By entering the First World War, Nicholas sought to comply with his alliance commitments and a vision of a just, Europe-based world order. In the meantime, Europe was fighting its way through the crisis of rising liberal ideas, and the Tsar only brought the European crisis closer to home making it impossible to prevent the spread of extremist Marxist ideas in Russia, a move which brought his downfall in the Bolshevik revolution of 1917. Yet even the Bolsheviks, with their radically different principles of world order, eventually came to accept that only multilateral institutions may prevent rise of a future hegemonic power and provide a basis of international justice. Not only did they abandon the early efforts to overthrow the “bourgeois” governments in Europe replacing them with rapprochement and pragmatic cooperation with the West, but they also joined the League of Nations and championed a collective security system in Europe in order to prevent the rise of Fascism. When their efforts had failed, Russians again retreated to a balance of power politics by signing a defense pact with Hitler and hoping to isolate Russia from World War II or at least to buy enough time to prepare for it.

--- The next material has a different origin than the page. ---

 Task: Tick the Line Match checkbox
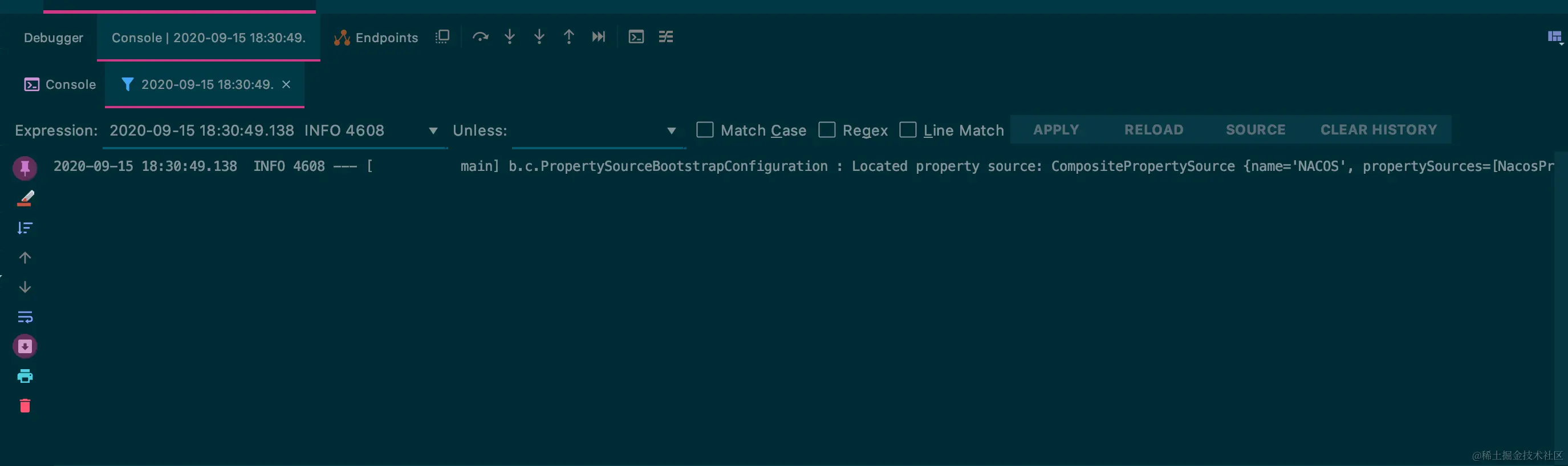(x=908, y=130)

A similar dynamics characterized the emergence of the Cold War era. Soviet leaders readily participated in creating the United Nations, but they also expected a bigger role in shaping European security because the Soviet Union single-handedly won most important battles against Nazi, including battles for Moscow, Kursk and Stalingrad, and contributed a much greater share of resources to the overall victory in the war. To Josef Stalin, the victory meant demonstration of his nation’s social advantages, “our victory means … that our Soviet social system has won, that the Soviet social system has successfully withstood the trial in the flames of war and proved its perfect viability.”[iv] The West, however, was mistrustful, and the United States too felt it had to actively shape the world affairs – the belief in internationalism had predated the war victory and the Pearl Harbor attack by Japan and emerged in response to the Nazi invasions of France and the Soviet Union.[v] Unable to agree, the West and Russia resorted to covert operations and balance of power politics. In the Soviet case, it meant Leonid Brezhnev’s “correlation of forces” strategy, which reflected the will to preserve Russia’s independence in world affairs and balance perceived dangerous influences from the outside powers.

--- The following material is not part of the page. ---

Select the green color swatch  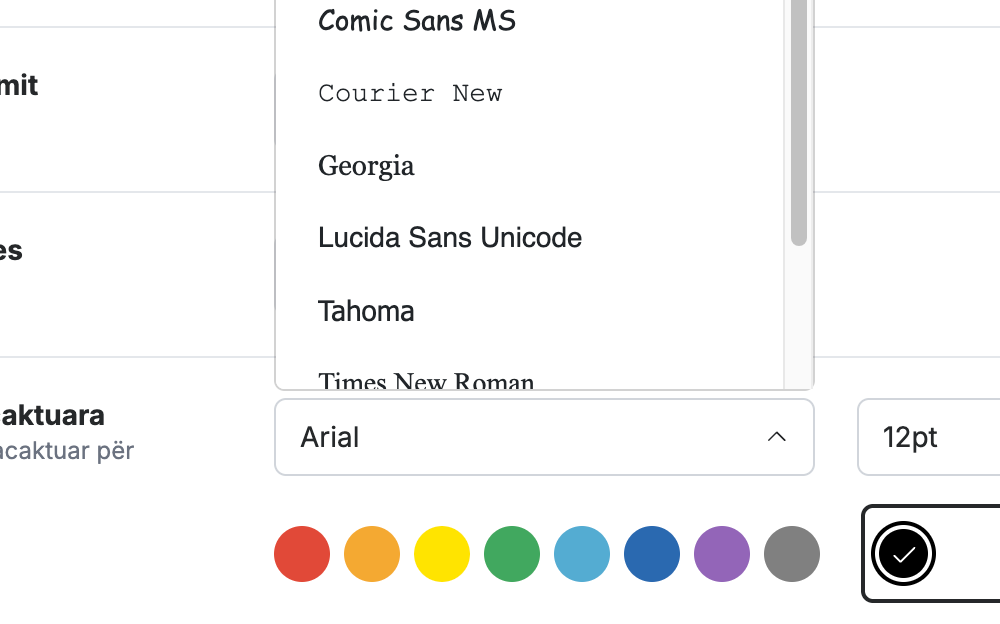click(511, 554)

Russia did not abandon its search for multilateral institutions. Even during the Cold War, the Soviet leaders tried to forge stronger ties with Europe which included important security initiative, policies of détente and signing 1975 Helsinki declaration of human rights. The post-Stalin period saw, in particular, growth of specialized institutions, in which researchers carefully analyzed Western viewpoints, such as those generated by American IR scholars. Ultimately, the search for a new justice in international relations contributed greatly to creating the environment for reformers in the Soviet Union helping Mikhail Gorbachev to come to power. Gorbachev pursued the notion of mutual security with the West and presided over a series of revolutionary arms control agreements with the United States and the Soviet military withdrawals from Europe and the Third World. By introducing the idea of “common European home” Gorbachev also meant to achieve Russian-European integration based on the principles of European social-democracy.

Post-Soviet participation in global institutions

The revolutionary changes in the Gorbachev’s Russia and the subsequent Soviet disintegration provided the context for the victory of Boris Yeltsin. In contrast to Gorbachev, the new Russia’s leaders saw their country as an organic part of the Western civilization, whose “genuine” Western identity was hijacked by Bolsheviks and the Soviet system. In their perspective, during the Cold War Russia had acted against its own national identity and interests, and now it finally had an opportunity to become a “normal” Western country. Thus, Kozyrev argued that the Soviet Union was not merely a “normal” or merely “underdeveloped,” but a “wrongfully developed” country.[vi] Russia was now to correct the distortion by accepting the priority of the individual and the free market over society and state in order to develop what was referred to as a “natural partnership” with Western countries.[vii]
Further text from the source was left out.